**WHAT TO PRODUCE:**
Could you rewrite the listing below with every "The width and height of the screenshot is" changed to "The screenshot measures", leaving everything else as is and omitting the pictures?
────────────────────
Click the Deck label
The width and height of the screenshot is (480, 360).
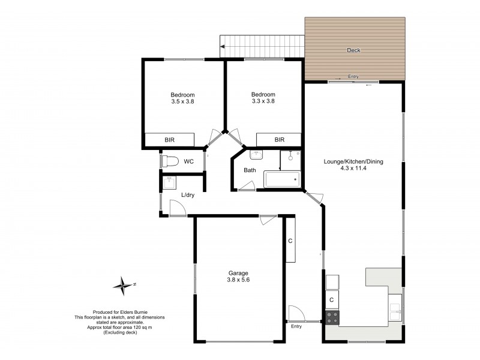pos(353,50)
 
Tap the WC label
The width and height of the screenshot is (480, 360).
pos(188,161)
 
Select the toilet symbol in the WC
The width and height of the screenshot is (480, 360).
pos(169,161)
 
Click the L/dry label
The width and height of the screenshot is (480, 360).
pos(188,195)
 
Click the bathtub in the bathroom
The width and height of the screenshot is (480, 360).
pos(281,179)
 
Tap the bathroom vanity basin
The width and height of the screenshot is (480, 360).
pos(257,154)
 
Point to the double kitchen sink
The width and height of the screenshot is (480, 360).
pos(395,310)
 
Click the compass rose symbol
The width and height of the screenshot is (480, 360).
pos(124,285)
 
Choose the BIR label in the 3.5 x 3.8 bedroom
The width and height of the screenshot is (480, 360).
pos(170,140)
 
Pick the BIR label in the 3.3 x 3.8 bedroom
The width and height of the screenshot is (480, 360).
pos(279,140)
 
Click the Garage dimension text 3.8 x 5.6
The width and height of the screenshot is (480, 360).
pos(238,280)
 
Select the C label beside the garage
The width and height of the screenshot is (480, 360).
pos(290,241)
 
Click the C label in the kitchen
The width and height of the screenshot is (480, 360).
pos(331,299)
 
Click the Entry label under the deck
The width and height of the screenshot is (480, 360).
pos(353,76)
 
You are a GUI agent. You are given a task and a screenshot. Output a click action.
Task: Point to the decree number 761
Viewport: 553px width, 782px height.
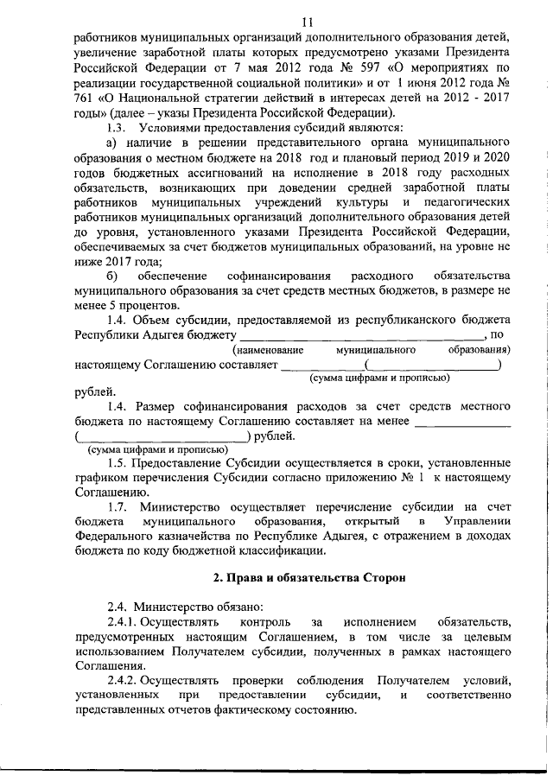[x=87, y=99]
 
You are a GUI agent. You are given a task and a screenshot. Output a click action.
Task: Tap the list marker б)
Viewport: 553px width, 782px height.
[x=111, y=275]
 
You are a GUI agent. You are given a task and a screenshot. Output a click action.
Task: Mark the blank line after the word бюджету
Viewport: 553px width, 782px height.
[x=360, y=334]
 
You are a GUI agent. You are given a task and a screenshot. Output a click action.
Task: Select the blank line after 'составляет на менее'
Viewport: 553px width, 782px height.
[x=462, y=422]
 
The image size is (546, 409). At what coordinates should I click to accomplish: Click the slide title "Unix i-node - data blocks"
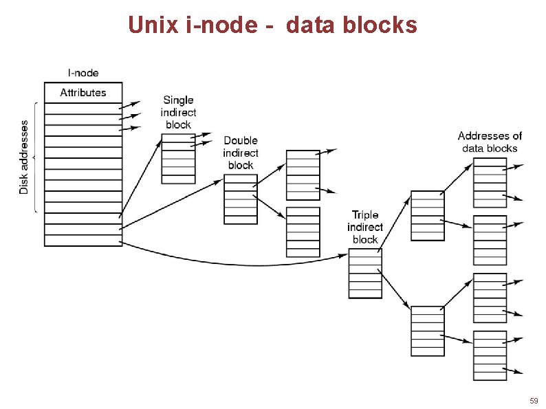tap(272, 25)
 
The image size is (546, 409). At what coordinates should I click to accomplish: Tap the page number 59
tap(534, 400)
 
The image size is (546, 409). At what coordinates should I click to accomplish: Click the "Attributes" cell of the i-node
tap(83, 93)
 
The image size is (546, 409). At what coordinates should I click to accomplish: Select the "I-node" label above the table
────────────────────
**RESPONSE TO THE EXERCISE:**
Click the Deck label
The screenshot measures (480, 360).
pos(353,50)
 
Tap the WC label
The screenshot measures (480, 360).
pos(188,161)
 
Select the toilet symbol in the WC
The screenshot measures (480, 360).
pos(169,161)
 
Click the L/dry label
The screenshot measures (480, 360).
pos(188,195)
 
Click the bathtub in the bathroom
The screenshot measures (480, 360).
pos(281,179)
 
Tap the bathroom vanity basin
The screenshot measures (480, 360).
pos(257,154)
 
Point to the double kitchen sink
The screenshot measures (480, 360).
pos(395,310)
 
Click the compass rose symbol
The screenshot measures (480, 360).
pos(124,285)
 
Choose the BIR label in the 3.5 x 3.8 bedroom
The screenshot measures (480, 360).
pos(170,140)
 
Pick the BIR label in the 3.3 x 3.8 bedroom
The screenshot measures (480, 360).
pos(279,140)
 
Click the Garage dimension text 3.8 x 5.6
The screenshot measures (480, 360).
pos(238,280)
 
Select the C label beside the garage
The screenshot measures (480, 360).
pos(290,241)
 
Click the C label in the kitchen
The screenshot measures (480, 360).
pos(331,299)
 
Click the Entry label under the deck
The screenshot measures (480, 360).
pos(353,76)
 
You are a GUI agent. You are given a task and a screenshot. Output a click action.
Task: Point to the decree number 761
Viewport: 553px width, 782px height.
[x=87, y=99]
 
You are a GUI agent. You are given a task and a screenshot. Output a click action.
Task: Tap the list marker б)
Viewport: 553px width, 782px height.
[x=111, y=275]
 
You are a GUI agent. You are given a task and a screenshot. Output a click action.
Task: Mark the blank line after the word бюджету
Viewport: 553px width, 782px height.
[x=360, y=334]
 
You are a GUI agent. You are given a task and a screenshot. Output a click action.
Task: Select the blank line after 'составляет на менее'
Viewport: 553px width, 782px height.
[x=462, y=422]
 
The image size is (546, 409). At what coordinates should I click to accomplish: Click the slide title "Unix i-node - data blocks"
tap(272, 25)
 
The image size is (546, 409). At what coordinates should I click to accomplish: Tap the page number 59
tap(534, 400)
 
The image size is (546, 409). At what coordinates should I click to accomplish: Click the "Attributes" cell of the i-node
tap(83, 93)
 
The image size is (546, 409). At what coordinates should I click to accomplish: Select the "I-node" label above the table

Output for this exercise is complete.